■ Records for locating described items:
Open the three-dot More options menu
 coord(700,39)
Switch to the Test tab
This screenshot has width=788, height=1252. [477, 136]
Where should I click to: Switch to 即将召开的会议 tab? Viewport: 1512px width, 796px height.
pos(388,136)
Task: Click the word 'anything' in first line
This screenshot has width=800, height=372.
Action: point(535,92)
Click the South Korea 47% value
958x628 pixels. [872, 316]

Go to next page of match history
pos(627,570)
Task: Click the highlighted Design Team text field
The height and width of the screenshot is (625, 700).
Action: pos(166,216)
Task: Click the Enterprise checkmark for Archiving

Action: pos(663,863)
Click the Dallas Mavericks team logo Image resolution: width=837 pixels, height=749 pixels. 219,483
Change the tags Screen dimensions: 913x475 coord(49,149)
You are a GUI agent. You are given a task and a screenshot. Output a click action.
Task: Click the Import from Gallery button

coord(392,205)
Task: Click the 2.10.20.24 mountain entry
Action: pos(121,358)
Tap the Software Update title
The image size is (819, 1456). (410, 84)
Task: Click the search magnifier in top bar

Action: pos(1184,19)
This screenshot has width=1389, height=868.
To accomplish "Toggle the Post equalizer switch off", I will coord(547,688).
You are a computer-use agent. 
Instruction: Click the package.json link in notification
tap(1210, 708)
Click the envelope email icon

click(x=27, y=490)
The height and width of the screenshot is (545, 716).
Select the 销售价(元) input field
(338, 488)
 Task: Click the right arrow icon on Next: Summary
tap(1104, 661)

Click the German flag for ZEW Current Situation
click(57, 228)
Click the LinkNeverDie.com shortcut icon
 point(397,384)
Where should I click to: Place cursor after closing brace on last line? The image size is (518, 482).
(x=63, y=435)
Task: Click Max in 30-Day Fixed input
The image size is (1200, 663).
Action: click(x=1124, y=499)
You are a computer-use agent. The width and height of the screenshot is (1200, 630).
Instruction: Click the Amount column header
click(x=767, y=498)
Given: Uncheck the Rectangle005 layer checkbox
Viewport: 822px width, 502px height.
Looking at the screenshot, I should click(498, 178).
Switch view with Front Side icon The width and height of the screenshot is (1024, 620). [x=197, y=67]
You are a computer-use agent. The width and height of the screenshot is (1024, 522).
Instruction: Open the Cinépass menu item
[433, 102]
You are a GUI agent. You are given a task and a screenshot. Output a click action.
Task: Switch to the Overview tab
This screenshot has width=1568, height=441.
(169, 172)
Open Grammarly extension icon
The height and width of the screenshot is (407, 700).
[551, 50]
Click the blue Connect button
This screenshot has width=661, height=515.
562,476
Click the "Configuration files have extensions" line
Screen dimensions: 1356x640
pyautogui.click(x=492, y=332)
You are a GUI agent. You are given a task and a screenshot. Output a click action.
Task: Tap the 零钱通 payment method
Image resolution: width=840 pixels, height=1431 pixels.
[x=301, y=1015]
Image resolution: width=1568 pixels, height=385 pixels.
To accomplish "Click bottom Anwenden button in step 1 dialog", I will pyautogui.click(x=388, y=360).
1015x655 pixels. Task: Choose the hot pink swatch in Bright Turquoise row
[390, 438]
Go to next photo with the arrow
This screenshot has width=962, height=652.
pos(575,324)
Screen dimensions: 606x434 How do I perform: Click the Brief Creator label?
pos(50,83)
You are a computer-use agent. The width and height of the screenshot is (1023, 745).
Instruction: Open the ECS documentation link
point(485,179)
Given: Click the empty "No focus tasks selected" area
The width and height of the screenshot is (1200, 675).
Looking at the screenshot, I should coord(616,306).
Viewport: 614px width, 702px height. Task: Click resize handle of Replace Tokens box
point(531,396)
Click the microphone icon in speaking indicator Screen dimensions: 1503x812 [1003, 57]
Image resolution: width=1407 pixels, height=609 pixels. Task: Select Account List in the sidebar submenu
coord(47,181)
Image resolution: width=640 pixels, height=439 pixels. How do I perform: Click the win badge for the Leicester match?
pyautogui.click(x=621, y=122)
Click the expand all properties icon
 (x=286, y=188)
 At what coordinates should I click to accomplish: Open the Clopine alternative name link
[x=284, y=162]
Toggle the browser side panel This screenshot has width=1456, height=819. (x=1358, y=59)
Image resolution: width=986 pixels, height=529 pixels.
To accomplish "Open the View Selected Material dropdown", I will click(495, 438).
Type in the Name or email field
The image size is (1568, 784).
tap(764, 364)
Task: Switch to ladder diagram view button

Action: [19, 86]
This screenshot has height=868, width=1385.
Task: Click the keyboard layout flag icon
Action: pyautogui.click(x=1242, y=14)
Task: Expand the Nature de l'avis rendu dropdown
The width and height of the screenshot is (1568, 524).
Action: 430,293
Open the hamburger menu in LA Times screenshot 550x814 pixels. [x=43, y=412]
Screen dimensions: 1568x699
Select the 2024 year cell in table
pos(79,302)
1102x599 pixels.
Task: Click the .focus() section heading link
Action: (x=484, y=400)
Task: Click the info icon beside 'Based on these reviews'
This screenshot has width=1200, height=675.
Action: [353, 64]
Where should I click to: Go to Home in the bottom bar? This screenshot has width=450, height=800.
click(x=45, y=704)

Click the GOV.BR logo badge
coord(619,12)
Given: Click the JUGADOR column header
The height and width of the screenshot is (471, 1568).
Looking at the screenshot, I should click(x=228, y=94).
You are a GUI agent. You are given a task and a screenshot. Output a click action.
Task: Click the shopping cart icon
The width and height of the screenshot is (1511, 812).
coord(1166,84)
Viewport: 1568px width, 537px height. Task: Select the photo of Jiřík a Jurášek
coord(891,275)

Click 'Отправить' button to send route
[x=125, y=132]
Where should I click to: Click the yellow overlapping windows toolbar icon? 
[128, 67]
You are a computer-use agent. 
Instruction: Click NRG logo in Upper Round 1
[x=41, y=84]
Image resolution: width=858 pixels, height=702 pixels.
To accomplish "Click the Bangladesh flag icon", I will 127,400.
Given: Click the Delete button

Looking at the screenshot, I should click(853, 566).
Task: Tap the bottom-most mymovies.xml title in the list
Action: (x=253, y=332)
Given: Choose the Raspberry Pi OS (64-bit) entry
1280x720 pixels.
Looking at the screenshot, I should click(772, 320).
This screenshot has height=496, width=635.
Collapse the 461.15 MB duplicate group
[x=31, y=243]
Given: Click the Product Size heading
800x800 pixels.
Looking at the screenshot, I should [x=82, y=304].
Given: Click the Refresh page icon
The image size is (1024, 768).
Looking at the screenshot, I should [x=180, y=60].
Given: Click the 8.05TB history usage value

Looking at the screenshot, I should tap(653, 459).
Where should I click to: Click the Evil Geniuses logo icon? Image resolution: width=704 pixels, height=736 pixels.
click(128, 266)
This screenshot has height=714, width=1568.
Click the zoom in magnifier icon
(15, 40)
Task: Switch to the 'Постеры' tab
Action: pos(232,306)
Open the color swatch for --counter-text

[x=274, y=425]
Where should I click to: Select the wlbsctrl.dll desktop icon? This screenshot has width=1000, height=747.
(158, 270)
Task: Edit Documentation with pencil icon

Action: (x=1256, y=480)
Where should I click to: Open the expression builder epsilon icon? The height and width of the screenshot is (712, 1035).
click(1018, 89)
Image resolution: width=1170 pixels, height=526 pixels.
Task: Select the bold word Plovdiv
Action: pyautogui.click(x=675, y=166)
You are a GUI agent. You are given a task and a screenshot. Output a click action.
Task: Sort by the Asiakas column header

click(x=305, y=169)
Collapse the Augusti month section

■ SHORT EXERCISE: Copy out the lines of the records from the one containing "This screenshot has height=496, width=635." through the one containing "Looking at the screenshot, I should [x=82, y=304].", unchanged.

■ REPLY:
This screenshot has height=496, width=635.
Collapse the 461.15 MB duplicate group
[x=31, y=243]
Given: Click the Product Size heading
800x800 pixels.
Looking at the screenshot, I should [x=82, y=304].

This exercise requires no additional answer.